Published 18 December 2014

As host of a regional conference fighting arms trafficking and transnational crime, Ecuador is tackling the issue head-on.

The second regional forum of cooperation against arms trafficking and international crime ended Thursday in Quito.

The three-day forum brought together specialists to share experiences, promote international cooperation, and develop effective policies to combat organized crime.

Organized by the Coordinating Ministry for Security, with the support of the United Nations Office On Drugs and Crime (UNODC), the forum sought to provide technical assistance and to identify good practices. Over 60 specialists were invited from across Latin America to give presentations and share experiences.

UNODC Coordinator Simonetta Grassi said that cooperation among Latin American countries to confront arms trafficking and transnational organized crime is crucial for successful results.

She added that one of the major challenges of arms trafficking is that it is nearly never an isolated event, as it is usually associated with other crimes, such as drug trafficking.

Coordinating Minister of Security Cesar Navas spoke of Ecuador's success, as the country has created a technical working group focused on arms control and coordinating national actions.

“Our intention is to make ourselves one of the most secure countries, not just in the region but in the world. Control should be technical, not all citizens should have arms, and those who do have them, should be working within the legal framework,” said Navas.

New policies fighting arms trafficking will be put into action in January. The Ministries of Security and the Interior, as well as the National Police, Joint Command of the Armed Forces, and National Customs Service, will increase efforts to regulate gun possession at the national level.

It is estimated that 18,000 guns will be registered. In 2013, 5,513 arms and 3,540 firearm accessories were found in the coastal region without registration.

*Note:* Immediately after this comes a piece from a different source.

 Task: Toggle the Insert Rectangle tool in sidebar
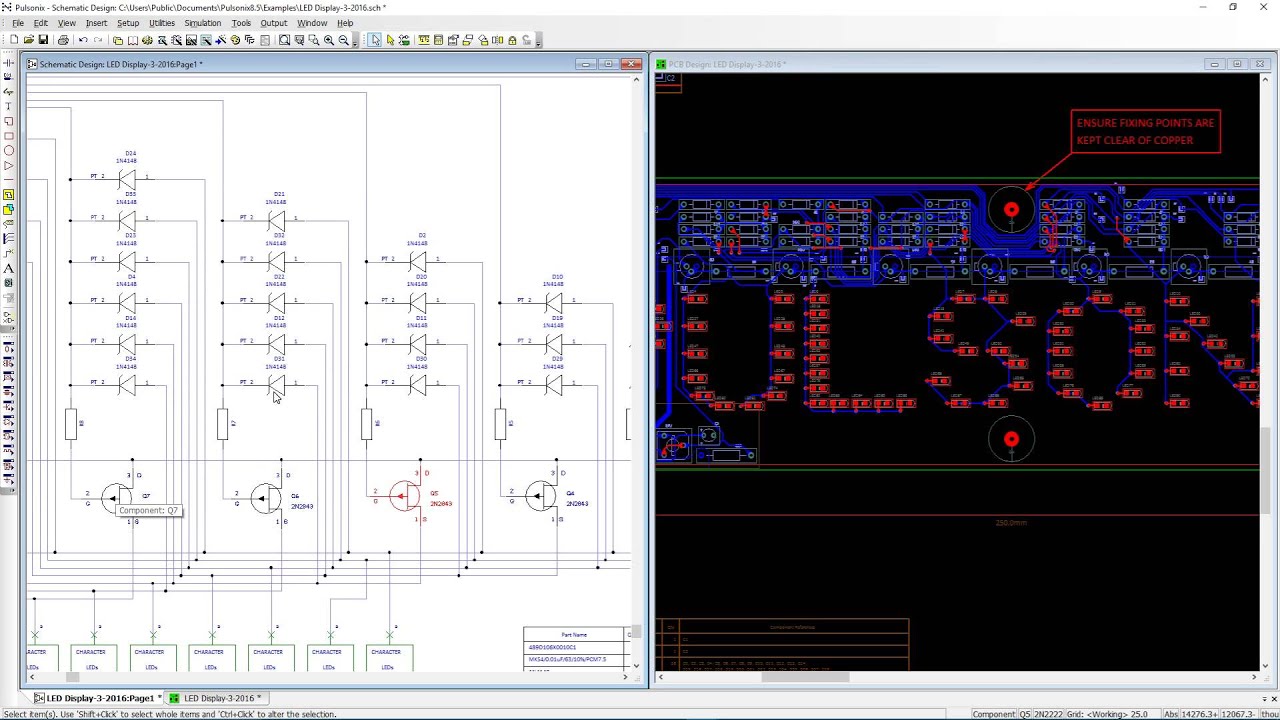(9, 136)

In Ecuador, more than 70 percent of homicides and assassinations are committed with firearms. Twenty-four of every 100,000 inhabitants were victims of firearms in 2007.

In the next year, authorities hope to reduce this number to 8.5 percent through greater regulation and zero tolerance policies.

Navas said that an event will be held Friday, symbolically destroying 5,000 guns, with the aim of demonstrating to citizens that the government intends to tackle this issue to promote a peaceful, non-violent society.